In this example, where a light sources' respective channels are set
at manufacturing, e.g., by hardcoding the light channel in the
light source, no further setup is required beyond the user ensuring
that the correct bulb is inserted into its correspondingly located
lamp 401-406. Subsequently, when lighting controller 211 sends
commands to a bulb designated as "front right", any light source
designated as a front right bulb may respond to those commands
(regardless of where that light source is actually located). For
example, the light source itself on the outer housing 301 may be
labeled front left, front right, rear left, rear right, center,
and/or burst. The user simply needs to place the correctly labeled
light source in a lamp in the correct location. Alternately, the
light sources can be dynamically programmed based on an interactive
remote control. For example, a tablet device could activate each
device detected in sequence and the user could simply drag an icon
indicative of the active light source to a location on the tablet
such as front left, front right, rear left, rear right, center,
and/or burst.
[0063] According to a another example, each light source 300 may
include a plurality of interactive control elements such as dip
switches 323 through which a user can set each bulb to be on a
designated channel.

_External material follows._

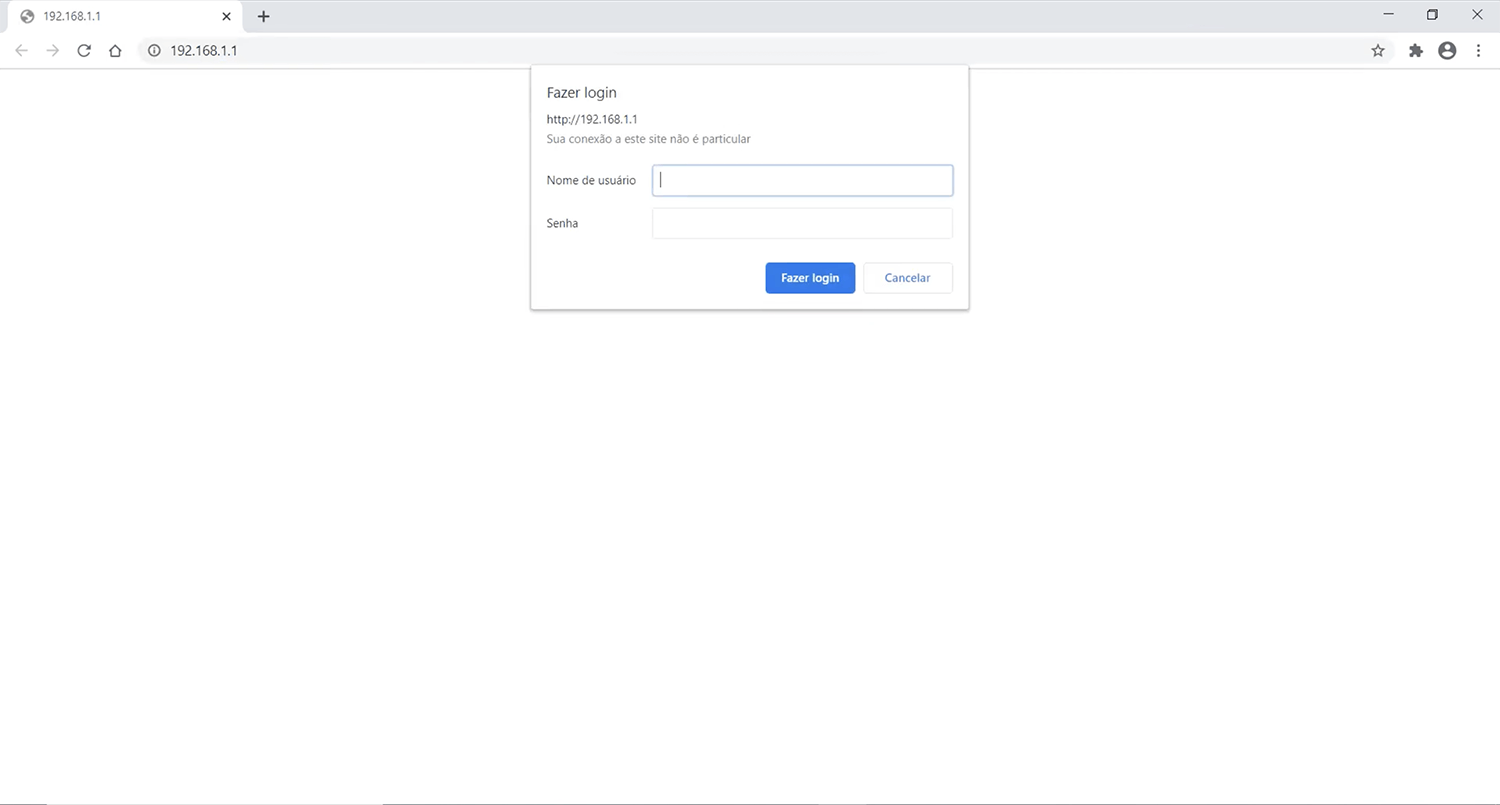
Task: Close the browser window
Action: pos(1477,15)
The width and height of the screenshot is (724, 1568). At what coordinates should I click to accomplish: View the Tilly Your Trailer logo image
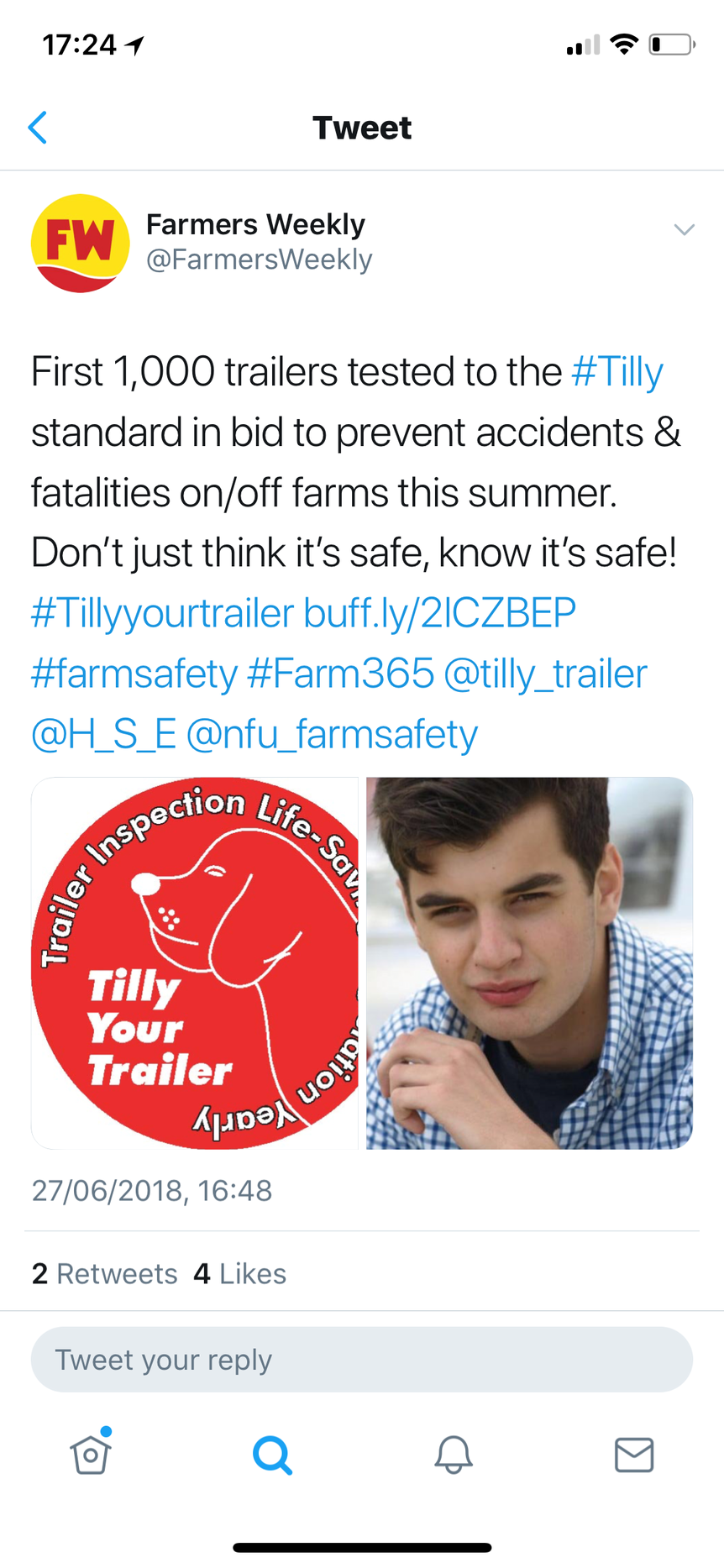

In the example shown in FIG. 3, three dip
switches are provided, allowing each bulb to be designated for one
of eight different channels (e.g., for use in up to a 7.1 system
that provides two front, two middle, two rear, one center, and one
burst light channel). More dip switches may be supplied in systems
that support more than 8 channels. In this example, processor 311
may be configured to detect instructions based on the channel
corresponding to the dip switch settings. This embodiment allows
light source to be manufactured for universal use within a dynamic
lighting system as described herein. However, more user input
involvement is required during setup, e.g., confirming dip switch
settings. In this aspect, light sources may still be sold in
pre-configured kits. For example, in a kit of 5 light sources,
while the bulbs might otherwise be identical for use in the five
multi-color channels, each bulb might have its dip switches set at
the factory to correspond to a different one of the five
channels.
[0064] In yet another aspect, light source 300 may include a
pairing button 325. Microprocessor may be configured, upon
detecting that pairing button 325 has been pressed, to enter a
pairing mode. While in the pairing mode, the processor may utilize
a remote control and/or display screen to allow a user to input a
code to assign a light source with a particular location such as
front left, front right, rear left, rear right, center, and/or
burst. For example, lighting controller may include instructions
that execute a configuration wizard program. The configuration
wizard program may cause device 200 to display various commands on
display 206. For example, the wizard may cause one of the detected
light sources to blink along with a display of message stating
"Press the appropriate pairing button front left "1", front right
"2", rear left "3", rear right "4", center "5", and/or burst "6"."
The wizard then listens for an identification message received from
user to complete the location pairing with the activated light
source. In this example, when the user subsequently presses the
pairing button input on the remote control, the processor
thereafter associates the light source with the location selected
during the pairing. In this manner, the bulb's MAC address (or
other ID) is paired with location in the lighting controller 211.
Lighting controller 211 records the ID as being associated with,
for example, the front right channel. Similar steps may be
performed for each of the other channels in use.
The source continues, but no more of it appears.